A globalização favoreceu não somente a introdução de novas tecnologias de produção

e de modelos de reestruturações gerenciais, como capilarizou a valorização das relações

sociais internas a partir das interações entre os atores e a cultura da empresa (KIRSCHNER,

1999). Assim, as organizações passaram a ser consideradas como um sistema aberto,

conjugando as noções de autonomia e dependência em relação aos ambientes em que estão

inseridas, ao invés de estarem centradas, unicamente, nas questões ligadas ao consumo ou

modo de vida.

Segundo a socióloga Ana Kirschner (1999), a função social da empresa pode ser

analisada a partir de dois eixos: o que privilegia a relação empresa/sociedade, estudando o

tipo de interação estabelecido com a dinâmica da sociedade, e o que enfatiza o que a empresa

faz de fato para assegurar a coesão e mobilização de seus funcionários.

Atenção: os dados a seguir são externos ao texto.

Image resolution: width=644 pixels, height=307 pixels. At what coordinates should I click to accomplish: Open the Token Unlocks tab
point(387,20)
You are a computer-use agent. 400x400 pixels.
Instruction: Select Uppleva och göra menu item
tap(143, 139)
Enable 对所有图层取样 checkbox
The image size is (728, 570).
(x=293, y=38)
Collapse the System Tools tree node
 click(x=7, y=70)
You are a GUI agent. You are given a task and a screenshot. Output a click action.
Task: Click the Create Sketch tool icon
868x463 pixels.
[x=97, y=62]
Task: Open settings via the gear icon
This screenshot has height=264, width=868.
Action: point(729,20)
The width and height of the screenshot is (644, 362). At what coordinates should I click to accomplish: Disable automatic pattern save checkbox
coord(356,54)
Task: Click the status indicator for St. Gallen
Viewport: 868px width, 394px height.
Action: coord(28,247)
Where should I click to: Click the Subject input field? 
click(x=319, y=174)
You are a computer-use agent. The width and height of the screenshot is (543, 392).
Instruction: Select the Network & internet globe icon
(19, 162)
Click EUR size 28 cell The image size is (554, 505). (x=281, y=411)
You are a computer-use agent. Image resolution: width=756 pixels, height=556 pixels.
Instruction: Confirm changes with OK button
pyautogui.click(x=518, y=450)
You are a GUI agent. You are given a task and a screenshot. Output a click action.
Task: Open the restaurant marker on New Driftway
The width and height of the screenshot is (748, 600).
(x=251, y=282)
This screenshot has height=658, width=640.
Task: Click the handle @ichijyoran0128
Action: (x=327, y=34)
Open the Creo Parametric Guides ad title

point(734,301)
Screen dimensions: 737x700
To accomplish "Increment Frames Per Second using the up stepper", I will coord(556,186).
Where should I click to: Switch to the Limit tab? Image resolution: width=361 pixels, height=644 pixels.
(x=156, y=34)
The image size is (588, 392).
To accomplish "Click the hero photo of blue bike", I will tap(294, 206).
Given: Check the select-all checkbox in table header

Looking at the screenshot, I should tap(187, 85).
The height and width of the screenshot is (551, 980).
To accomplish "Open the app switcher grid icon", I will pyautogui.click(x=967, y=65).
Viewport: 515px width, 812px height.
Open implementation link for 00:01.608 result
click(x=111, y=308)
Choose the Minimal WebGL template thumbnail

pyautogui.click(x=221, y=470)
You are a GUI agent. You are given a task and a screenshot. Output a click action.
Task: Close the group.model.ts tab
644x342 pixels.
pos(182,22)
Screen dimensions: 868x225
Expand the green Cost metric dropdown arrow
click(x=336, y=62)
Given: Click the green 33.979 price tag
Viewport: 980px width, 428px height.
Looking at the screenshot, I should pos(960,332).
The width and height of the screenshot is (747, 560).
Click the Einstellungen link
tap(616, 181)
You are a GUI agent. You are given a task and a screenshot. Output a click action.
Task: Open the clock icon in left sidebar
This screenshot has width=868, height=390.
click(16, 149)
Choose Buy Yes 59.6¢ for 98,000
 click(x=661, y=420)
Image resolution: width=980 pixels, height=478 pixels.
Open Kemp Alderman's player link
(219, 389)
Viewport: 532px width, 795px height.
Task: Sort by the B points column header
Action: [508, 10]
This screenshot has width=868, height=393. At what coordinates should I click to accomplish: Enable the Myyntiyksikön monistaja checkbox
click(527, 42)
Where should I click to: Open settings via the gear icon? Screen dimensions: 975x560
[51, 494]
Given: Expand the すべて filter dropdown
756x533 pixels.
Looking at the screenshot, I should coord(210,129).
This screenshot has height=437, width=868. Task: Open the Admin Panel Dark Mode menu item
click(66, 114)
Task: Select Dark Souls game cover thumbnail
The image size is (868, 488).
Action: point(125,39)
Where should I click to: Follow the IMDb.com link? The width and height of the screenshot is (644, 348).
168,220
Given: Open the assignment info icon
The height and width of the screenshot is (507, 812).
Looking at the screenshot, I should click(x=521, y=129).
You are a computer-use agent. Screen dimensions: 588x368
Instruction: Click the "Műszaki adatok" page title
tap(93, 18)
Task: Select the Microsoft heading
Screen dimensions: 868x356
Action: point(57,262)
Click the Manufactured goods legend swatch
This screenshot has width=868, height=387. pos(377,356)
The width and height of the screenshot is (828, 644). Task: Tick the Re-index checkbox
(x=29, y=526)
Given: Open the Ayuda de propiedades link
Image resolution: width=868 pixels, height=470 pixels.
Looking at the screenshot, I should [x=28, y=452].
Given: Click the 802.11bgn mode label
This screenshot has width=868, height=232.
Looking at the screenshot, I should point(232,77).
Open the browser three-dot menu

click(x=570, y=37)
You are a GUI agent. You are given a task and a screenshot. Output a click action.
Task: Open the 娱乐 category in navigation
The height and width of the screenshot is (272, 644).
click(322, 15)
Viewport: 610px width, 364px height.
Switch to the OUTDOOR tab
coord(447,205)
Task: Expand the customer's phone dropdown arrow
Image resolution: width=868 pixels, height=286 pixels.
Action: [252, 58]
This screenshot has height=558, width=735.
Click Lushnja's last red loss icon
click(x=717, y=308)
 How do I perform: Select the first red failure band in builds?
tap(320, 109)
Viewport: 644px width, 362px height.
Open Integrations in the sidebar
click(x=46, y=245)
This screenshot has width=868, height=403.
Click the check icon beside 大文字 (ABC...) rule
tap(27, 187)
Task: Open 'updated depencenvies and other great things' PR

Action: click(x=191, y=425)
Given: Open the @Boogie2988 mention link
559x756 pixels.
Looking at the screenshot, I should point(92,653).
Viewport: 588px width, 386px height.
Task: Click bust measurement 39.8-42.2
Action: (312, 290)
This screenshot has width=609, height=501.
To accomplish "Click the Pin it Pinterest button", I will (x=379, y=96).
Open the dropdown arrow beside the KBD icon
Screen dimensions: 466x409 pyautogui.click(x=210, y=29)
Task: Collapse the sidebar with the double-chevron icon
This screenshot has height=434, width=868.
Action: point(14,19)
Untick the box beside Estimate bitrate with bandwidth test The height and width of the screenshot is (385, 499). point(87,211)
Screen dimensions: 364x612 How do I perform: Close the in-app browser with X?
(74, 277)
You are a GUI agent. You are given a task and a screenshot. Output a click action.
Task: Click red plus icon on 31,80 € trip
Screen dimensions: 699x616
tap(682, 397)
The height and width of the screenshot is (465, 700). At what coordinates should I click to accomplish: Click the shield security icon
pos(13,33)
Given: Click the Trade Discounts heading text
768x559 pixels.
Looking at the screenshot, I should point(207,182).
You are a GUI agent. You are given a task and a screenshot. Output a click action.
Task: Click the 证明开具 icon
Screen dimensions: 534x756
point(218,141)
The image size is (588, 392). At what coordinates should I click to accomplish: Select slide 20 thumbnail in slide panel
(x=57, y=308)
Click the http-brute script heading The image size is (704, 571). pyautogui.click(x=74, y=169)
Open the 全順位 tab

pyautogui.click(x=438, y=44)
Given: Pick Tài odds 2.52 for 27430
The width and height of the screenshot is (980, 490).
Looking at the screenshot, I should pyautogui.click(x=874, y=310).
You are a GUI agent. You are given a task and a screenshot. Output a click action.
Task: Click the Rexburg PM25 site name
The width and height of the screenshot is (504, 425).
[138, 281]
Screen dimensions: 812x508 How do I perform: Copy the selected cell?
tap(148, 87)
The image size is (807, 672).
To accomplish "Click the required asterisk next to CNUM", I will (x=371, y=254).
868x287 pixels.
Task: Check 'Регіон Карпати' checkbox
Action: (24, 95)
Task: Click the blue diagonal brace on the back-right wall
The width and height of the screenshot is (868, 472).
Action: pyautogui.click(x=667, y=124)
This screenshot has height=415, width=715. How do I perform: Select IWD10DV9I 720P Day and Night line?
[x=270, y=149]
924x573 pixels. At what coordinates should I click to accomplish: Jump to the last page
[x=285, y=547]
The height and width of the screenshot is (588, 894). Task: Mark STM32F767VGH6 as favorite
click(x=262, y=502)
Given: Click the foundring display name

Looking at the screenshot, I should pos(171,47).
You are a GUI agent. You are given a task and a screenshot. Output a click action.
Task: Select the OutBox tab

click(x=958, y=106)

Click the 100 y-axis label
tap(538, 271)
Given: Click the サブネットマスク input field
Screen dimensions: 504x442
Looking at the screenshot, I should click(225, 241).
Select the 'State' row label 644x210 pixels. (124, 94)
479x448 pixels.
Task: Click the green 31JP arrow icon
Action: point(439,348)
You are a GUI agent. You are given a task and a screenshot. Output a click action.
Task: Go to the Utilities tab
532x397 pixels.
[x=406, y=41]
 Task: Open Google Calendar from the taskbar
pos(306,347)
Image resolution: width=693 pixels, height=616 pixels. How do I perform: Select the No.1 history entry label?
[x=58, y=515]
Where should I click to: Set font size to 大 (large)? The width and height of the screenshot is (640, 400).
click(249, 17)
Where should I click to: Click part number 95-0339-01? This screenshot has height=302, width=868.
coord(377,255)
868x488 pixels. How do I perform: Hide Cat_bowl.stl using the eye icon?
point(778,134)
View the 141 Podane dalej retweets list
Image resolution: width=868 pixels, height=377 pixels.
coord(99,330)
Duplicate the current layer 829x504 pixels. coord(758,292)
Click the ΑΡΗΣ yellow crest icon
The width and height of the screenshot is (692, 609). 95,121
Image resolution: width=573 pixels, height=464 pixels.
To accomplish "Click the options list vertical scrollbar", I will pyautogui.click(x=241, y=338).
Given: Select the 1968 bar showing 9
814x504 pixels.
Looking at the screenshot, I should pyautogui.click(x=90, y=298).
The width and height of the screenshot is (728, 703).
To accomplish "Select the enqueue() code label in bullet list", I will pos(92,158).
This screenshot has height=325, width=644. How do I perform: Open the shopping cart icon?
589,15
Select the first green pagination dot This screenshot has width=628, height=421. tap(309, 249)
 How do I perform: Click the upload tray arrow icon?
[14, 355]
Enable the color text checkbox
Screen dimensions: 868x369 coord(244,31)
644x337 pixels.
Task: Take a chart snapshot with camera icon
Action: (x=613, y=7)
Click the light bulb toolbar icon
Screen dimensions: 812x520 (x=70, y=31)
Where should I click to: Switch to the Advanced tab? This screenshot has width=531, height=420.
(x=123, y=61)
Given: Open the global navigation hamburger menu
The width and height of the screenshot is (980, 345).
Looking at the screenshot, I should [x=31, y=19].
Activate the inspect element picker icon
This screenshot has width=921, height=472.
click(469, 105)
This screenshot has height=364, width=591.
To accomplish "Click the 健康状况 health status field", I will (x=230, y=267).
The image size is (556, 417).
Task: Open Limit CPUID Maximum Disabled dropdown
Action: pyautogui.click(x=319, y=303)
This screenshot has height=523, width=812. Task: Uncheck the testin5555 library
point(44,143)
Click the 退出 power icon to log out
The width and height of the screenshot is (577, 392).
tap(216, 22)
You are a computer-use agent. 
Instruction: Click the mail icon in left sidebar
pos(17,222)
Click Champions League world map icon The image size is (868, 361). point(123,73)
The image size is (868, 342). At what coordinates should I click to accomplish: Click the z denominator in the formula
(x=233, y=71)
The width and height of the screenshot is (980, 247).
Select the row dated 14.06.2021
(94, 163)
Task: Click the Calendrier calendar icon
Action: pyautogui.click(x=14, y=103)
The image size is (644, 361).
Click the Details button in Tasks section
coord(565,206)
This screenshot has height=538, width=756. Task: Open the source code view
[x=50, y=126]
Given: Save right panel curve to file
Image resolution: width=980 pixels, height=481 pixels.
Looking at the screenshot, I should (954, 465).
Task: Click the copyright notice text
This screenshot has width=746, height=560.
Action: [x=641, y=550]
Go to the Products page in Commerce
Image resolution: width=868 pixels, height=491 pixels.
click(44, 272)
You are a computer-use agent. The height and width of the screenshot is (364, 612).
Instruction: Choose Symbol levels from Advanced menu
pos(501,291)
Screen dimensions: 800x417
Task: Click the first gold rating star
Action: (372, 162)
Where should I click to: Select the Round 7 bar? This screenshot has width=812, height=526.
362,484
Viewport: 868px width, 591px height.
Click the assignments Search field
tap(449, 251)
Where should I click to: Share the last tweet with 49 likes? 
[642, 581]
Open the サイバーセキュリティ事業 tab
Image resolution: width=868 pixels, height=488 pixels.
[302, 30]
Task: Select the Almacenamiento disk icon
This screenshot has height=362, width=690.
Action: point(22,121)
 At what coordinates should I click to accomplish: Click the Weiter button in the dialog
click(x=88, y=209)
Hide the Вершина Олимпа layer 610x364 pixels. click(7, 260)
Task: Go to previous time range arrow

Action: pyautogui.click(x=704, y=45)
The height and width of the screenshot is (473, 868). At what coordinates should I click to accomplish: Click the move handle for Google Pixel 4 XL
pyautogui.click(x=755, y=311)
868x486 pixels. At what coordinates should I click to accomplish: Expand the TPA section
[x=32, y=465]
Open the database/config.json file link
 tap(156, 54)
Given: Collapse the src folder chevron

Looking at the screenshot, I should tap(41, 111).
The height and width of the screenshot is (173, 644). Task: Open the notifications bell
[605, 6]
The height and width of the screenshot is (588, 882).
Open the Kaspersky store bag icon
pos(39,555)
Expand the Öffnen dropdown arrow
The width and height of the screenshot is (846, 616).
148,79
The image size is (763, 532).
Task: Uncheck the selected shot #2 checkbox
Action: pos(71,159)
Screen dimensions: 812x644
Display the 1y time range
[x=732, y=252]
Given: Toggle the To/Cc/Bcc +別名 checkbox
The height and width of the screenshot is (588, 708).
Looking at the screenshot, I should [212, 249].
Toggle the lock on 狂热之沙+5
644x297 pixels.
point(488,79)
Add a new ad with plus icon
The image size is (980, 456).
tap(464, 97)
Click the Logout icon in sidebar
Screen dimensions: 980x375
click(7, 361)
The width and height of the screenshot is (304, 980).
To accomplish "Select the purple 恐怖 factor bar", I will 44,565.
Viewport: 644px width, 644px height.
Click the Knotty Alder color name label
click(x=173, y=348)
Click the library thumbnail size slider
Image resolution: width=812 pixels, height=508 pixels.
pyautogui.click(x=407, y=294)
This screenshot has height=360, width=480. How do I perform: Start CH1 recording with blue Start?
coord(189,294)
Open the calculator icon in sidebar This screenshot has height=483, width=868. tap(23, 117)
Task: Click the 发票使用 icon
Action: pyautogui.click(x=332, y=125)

Promover ações de melhoria das condições de trabalho passa a dar visibilidade à

empresa e começa a repercutir na imagem que a sociedade faz dela. Com a crescente

valorização da motivação e dos atributos pessoais que favorecem a cooperação, a

solidariedade, o respeito entre os gestores e seus subordinados, o mapeamento do sistema

social da empresa contribui para a identificação das disfunções porventura existentes e das

barreiras impeditivas de mudanças.

Um olhar socialmente responsável sobre a diversidade cultural corporativa, provocada

pela presença de expatriados no quadro funcional das empresas (que, no presente estudo, para

todos os efeitos, são considerados todos os trabalhadores estrangeiros que prestam serviço em

uma empresa, independentemente da natureza de seus contratos), vai permitir uma análise

sobre a natureza das relações estabelecidas por tais atores, sejam elas as relações de aliança,

negociação, oposição, negociação latente ou oposição latente. (SAINSAULIEU et all,1995,

p.199).

Esta análise permitirá conhecer a natureza da integração e dos conflitos. O

conhecimento do estado das relações de força existentes pode permitir o estabelecimento de

novas regras formais, desta feita, ancorado na situação presente (KIRSCHNER, 2006).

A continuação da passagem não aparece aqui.